● **What is required**: Everything in the data that follows has to be repeated verbatim.

● **Supplied data**:
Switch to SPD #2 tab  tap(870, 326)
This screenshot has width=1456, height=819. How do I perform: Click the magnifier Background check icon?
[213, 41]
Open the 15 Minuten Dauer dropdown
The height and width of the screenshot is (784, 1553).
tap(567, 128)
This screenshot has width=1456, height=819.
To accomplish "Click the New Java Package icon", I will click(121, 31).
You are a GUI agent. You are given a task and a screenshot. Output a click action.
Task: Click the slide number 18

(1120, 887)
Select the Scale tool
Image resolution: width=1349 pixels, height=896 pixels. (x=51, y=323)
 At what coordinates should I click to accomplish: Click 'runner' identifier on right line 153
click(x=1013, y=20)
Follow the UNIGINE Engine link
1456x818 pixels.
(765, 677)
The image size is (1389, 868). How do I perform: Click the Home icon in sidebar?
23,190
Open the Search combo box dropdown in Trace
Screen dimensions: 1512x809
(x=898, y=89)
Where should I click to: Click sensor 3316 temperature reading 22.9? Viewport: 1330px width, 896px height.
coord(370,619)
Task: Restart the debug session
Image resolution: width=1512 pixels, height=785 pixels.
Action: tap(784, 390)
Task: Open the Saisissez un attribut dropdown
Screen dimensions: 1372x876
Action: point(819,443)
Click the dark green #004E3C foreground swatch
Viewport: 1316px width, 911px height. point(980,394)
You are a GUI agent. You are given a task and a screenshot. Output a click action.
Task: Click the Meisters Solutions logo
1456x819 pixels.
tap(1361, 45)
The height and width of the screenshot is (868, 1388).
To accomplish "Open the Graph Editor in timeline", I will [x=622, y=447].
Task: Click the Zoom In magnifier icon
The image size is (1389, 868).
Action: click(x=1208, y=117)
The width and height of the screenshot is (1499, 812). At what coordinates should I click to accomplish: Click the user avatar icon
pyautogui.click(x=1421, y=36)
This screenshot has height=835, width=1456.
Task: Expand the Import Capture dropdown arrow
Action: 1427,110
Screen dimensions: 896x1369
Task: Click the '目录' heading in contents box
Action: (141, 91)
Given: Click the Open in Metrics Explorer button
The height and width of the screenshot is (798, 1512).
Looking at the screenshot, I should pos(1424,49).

● **Answer to the exercise**:
Switch to SPD #2 tab  tap(870, 326)
This screenshot has width=1456, height=819. How do I perform: Click the magnifier Background check icon?
[213, 41]
Open the 15 Minuten Dauer dropdown
The height and width of the screenshot is (784, 1553).
tap(567, 128)
This screenshot has width=1456, height=819.
To accomplish "Click the New Java Package icon", I will click(121, 31).
You are a GUI agent. You are given a task and a screenshot. Output a click action.
Task: Click the slide number 18

(1120, 887)
Select the Scale tool
Image resolution: width=1349 pixels, height=896 pixels. (x=51, y=323)
 At what coordinates should I click to accomplish: Click 'runner' identifier on right line 153
click(x=1013, y=20)
Follow the UNIGINE Engine link
1456x818 pixels.
(765, 677)
The image size is (1389, 868). How do I perform: Click the Home icon in sidebar?
23,190
Open the Search combo box dropdown in Trace
Screen dimensions: 1512x809
(x=898, y=89)
Where should I click to: Click sensor 3316 temperature reading 22.9? Viewport: 1330px width, 896px height.
coord(370,619)
Task: Restart the debug session
Image resolution: width=1512 pixels, height=785 pixels.
Action: tap(784, 390)
Task: Open the Saisissez un attribut dropdown
Screen dimensions: 1372x876
Action: point(819,443)
Click the dark green #004E3C foreground swatch
Viewport: 1316px width, 911px height. point(980,394)
You are a GUI agent. You are given a task and a screenshot. Output a click action.
Task: Click the Meisters Solutions logo
1456x819 pixels.
tap(1361, 45)
The height and width of the screenshot is (868, 1388).
To accomplish "Open the Graph Editor in timeline", I will [x=622, y=447].
Task: Click the Zoom In magnifier icon
The image size is (1389, 868).
Action: click(x=1208, y=117)
The width and height of the screenshot is (1499, 812). At what coordinates should I click to accomplish: Click the user avatar icon
pyautogui.click(x=1421, y=36)
This screenshot has height=835, width=1456.
Task: Expand the Import Capture dropdown arrow
Action: 1427,110
Screen dimensions: 896x1369
Task: Click the '目录' heading in contents box
Action: (141, 91)
Given: Click the Open in Metrics Explorer button
The height and width of the screenshot is (798, 1512).
Looking at the screenshot, I should pos(1424,49).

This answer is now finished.